[Collected data entries]
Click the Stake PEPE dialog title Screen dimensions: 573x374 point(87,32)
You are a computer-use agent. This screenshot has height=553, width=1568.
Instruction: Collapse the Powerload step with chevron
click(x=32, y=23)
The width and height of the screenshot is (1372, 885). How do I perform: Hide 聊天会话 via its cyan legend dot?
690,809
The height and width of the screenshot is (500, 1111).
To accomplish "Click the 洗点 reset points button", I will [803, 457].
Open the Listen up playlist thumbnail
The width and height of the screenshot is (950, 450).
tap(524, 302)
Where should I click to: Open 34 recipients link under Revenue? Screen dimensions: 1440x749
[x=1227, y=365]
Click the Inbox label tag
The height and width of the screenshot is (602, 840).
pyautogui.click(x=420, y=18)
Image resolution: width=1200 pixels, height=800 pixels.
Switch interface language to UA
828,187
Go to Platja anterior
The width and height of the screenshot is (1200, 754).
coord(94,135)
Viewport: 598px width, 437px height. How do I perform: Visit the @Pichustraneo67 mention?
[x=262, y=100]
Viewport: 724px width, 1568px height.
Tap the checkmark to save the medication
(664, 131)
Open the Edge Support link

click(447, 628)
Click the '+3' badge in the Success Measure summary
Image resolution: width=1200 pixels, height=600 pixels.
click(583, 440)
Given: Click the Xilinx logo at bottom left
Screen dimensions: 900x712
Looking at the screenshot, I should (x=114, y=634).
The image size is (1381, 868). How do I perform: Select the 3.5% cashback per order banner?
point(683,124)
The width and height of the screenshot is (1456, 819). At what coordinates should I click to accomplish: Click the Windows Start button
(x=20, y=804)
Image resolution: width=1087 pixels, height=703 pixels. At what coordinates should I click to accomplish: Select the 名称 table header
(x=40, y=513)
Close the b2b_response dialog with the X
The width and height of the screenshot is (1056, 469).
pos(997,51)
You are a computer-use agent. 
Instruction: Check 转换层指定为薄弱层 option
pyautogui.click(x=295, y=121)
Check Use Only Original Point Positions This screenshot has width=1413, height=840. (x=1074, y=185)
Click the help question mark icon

_Problem description_
Copy out each line of the records that holds the string "This".

_Task solution_
You are a computer-use agent. This screenshot has height=553, width=1568.
Check Use Only Original Point Positions This screenshot has width=1413, height=840. (x=1074, y=185)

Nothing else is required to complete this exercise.